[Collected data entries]

┄┄┄┄┄┄┄┄┄┄

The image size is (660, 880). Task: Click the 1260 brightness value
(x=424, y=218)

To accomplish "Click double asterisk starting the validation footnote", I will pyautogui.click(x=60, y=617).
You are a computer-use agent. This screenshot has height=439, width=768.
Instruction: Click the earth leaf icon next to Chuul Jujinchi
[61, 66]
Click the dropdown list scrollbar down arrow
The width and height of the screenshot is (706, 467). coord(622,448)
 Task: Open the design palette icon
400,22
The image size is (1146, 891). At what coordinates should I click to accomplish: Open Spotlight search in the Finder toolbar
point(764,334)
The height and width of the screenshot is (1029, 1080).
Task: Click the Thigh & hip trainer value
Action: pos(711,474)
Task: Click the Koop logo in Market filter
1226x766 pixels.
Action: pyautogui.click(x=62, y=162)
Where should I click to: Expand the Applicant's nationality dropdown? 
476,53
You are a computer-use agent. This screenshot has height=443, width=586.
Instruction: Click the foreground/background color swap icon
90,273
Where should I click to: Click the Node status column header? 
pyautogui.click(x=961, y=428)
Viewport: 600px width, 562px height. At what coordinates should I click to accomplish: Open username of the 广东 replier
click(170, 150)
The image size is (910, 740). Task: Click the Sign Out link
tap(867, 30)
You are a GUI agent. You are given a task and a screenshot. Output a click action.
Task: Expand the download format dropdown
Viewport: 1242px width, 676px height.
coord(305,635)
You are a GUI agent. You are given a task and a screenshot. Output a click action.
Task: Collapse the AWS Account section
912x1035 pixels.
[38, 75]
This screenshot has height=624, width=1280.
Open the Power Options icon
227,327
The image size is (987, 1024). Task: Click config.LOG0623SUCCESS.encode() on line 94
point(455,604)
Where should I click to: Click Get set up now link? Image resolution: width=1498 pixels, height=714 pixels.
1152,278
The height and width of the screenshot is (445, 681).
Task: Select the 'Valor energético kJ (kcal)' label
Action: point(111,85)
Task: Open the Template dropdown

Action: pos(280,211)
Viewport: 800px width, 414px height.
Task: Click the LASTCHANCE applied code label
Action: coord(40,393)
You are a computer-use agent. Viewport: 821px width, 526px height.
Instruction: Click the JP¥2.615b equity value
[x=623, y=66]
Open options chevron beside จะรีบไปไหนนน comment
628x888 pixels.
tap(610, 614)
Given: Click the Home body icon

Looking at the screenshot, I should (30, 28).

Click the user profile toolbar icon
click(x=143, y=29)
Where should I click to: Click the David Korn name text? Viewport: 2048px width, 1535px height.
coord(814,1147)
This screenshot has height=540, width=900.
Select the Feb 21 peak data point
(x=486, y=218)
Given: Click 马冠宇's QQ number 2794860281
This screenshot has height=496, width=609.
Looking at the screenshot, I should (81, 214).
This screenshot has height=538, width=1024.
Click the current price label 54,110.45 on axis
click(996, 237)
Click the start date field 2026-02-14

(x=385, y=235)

┄┄┄┄┄┄┄┄┄┄

Using the entries above, restate word for word every line from the one that contains "Where should I click to: Click the Node" through the last.

Result for this exercise —
Where should I click to: Click the Node status column header? 
pyautogui.click(x=961, y=428)
Viewport: 600px width, 562px height. At what coordinates should I click to accomplish: Open username of the 广东 replier
click(170, 150)
The image size is (910, 740). Task: Click the Sign Out link
tap(867, 30)
You are a GUI agent. You are given a task and a screenshot. Output a click action.
Task: Expand the download format dropdown
Viewport: 1242px width, 676px height.
coord(305,635)
You are a GUI agent. You are given a task and a screenshot. Output a click action.
Task: Collapse the AWS Account section
912x1035 pixels.
[38, 75]
This screenshot has height=624, width=1280.
Open the Power Options icon
227,327
The image size is (987, 1024). Task: Click config.LOG0623SUCCESS.encode() on line 94
point(455,604)
Where should I click to: Click Get set up now link? Image resolution: width=1498 pixels, height=714 pixels.
1152,278
The height and width of the screenshot is (445, 681).
Task: Select the 'Valor energético kJ (kcal)' label
Action: point(111,85)
Task: Open the Template dropdown

Action: pos(280,211)
Viewport: 800px width, 414px height.
Task: Click the LASTCHANCE applied code label
Action: coord(40,393)
You are a computer-use agent. Viewport: 821px width, 526px height.
Instruction: Click the JP¥2.615b equity value
[x=623, y=66]
Open options chevron beside จะรีบไปไหนนน comment
628x888 pixels.
tap(610, 614)
Given: Click the Home body icon

Looking at the screenshot, I should (30, 28).

Click the user profile toolbar icon
click(x=143, y=29)
Where should I click to: Click the David Korn name text? Viewport: 2048px width, 1535px height.
coord(814,1147)
This screenshot has height=540, width=900.
Select the Feb 21 peak data point
(x=486, y=218)
Given: Click 马冠宇's QQ number 2794860281
This screenshot has height=496, width=609.
Looking at the screenshot, I should (81, 214).
This screenshot has height=538, width=1024.
Click the current price label 54,110.45 on axis
click(996, 237)
Click the start date field 2026-02-14

(x=385, y=235)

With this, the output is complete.